(SOURCE MATERIAL Opens)

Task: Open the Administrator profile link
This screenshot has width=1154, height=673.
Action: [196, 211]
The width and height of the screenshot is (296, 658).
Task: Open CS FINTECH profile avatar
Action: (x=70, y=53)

(SOURCE MATERIAL Closes)

* _EXERCISE_
Could you write out all the entries exactly as given?

* _COMPLETED TASK_
Task: Open the Administrator profile link
This screenshot has width=1154, height=673.
Action: [196, 211]
The width and height of the screenshot is (296, 658).
Task: Open CS FINTECH profile avatar
Action: (x=70, y=53)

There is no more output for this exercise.